Venue: Industriens Hus, Copenhagen — May 6th, 2019
Registration: is now open
Program: (the program is still subject to changes)
|09:00-10:00||Registration and refreshments|
|10:05-10:50||Magrét Vilborg Bjarnadóttir, Robert H. School of Business Maryland, USA
Operations Research and People Analytics
People Analytics are a fast growing field; quantitative methods are becoming main stream in HR departments. There is a great opportunity for the Operation Research Community to play a significant role in how HR decisions are made in the 21st century. In this talk we will review the growing field of People Analytics and take a deep dive into how data driven decision making can support salary decisions, focusing on demographic pay gaps.
The gender pay gap (and other demographic pay gaps) are a topic of discussion in the boardroom, in the media and among policy makers, with multiple new legislation being passed across Europe: in Great Britain, France, and Iceland to name a few. While the methodology for determining pay discrimination is known and mostly agreed upon (a log-regression model), how to close a pay gap has remained an open questions. Who should get raises and how much? We apply optimization and descriptive analytics to address this knowledge gap. We first describe a cost optimal approach based on statistics and optimization that can meet the “equal pay for equal work” standard for less than half the cost of the naive method of increasing all female workers’ wages equally. In order to balance cost efficiency with fairness we discuss other fairness driven algorithmic approaches that address and close the gender pay gap. These approaches while more expensive than the cost optimal approach can still save significant costs compared to the naïve approach. We further explore the impacts of closing the gap based solely on cost efficiency, which in some cases are surprising, for example we can show that there may exists men within a firm who if they receive salary increases will reduce the gender pay gap. These men strongly typify male employees in terms of traits. We demonstrate the above algorithmic approaches, savings and costs, using real data from our developing partners.

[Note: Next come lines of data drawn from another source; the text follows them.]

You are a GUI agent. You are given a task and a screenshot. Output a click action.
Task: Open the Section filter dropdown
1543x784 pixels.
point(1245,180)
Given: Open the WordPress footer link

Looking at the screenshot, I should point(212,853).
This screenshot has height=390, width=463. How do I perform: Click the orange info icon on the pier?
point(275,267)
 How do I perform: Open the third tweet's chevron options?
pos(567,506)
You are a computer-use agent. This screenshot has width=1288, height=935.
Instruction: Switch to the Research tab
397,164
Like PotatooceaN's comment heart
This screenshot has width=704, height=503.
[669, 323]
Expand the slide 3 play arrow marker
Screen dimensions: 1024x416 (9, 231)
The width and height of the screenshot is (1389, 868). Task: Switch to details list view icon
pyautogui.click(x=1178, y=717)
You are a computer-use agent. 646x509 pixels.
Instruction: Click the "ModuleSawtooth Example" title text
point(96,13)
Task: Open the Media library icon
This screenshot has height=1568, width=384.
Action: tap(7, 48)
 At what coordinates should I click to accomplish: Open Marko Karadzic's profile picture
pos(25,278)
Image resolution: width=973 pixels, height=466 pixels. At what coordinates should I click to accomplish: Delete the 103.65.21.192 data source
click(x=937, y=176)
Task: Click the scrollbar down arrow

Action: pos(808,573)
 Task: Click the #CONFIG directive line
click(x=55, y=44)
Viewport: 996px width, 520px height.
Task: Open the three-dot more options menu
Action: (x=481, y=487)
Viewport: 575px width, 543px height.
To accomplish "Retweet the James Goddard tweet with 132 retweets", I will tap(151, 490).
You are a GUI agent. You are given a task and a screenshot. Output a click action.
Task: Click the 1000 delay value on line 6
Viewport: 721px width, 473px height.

|10:55-11:40||Fernando Alvarez, Bunker Metric, Oslo Norway
Optimization of marine fuels procurement
Marine fuel typically constitutes close to half of a vessel operator’s running expenses. The procurement of this fuel is a fairly complex process: price and availability of fuels vary on a daily basis and significantly by location; quality problems are widespread, and can cause major damage to an engine; there are multiple restrictions related to tank sizes, fuel margins, fuel mixing, and emissions control areas; and finally, the future fuel requirements of the vessel are not known precisely, as the commercial schedule of the vessel may only be known a few days or weeks in advance.
BunkerPlanner is an optimization and data analytics platform that assists operators in the procurement of marine fuels. Based on the characteristics of the vessel (tank capacities, fuel consumption profile, among others), the latest fuel price information, and the known vessel schedule, we determine the optimal locations and quantities for fuel purchases. In addition, we use predictive analytics to estimate fuel consumption and needs beyond the currently known schedule. Based on ongoing pilots with several European vessel operators, our system can generate savings of 1-5% in fuel expenditures.
|11:45-13:00||Lunch, provided by Industriens Hus|
|13:00-13:45||Dolores Romero Morales, Professor, Copenhagen Business School
Data Science aims to develop models that extract knowledge from complex data and represent it to aid Data Driven Decision Making. Mathematical Optimization has played a crucial role across the three main pillars of Data Science, namely Supervised Learning, Unsupervised Learning and Information Visualization. In this lecture, we will navigate through recent Mathematical-Optimization based models in Data Science that illustrate the important role of Mixed-Integer NonLinear Programming in enhancing the interpretability of the tools, while preserving their good learning performance.
|13:50-14:35||Discussion Workshop on OR Questions|
|14:40-15:10||Coffee & networking|
|15:10-15:55||Torben Barth, Fraport, (Frankfurt Airport)
Applied analytics at Frankfurt Airport
This talk illustrates the different analytical approaches at Frankfurt Airport. The presentation shows typical examples of applied analytics at Frankfurt Airport. It sheds a light on the challenges in the application of optimization and data science solution in a real world environment. The differences and the dependencies of optimization and data science in the daily work at Frankfurt Airport will be shown. At one example of daily operations the key aspects of analytics in practice e.g. dealing with uncertainty will be demonstrated.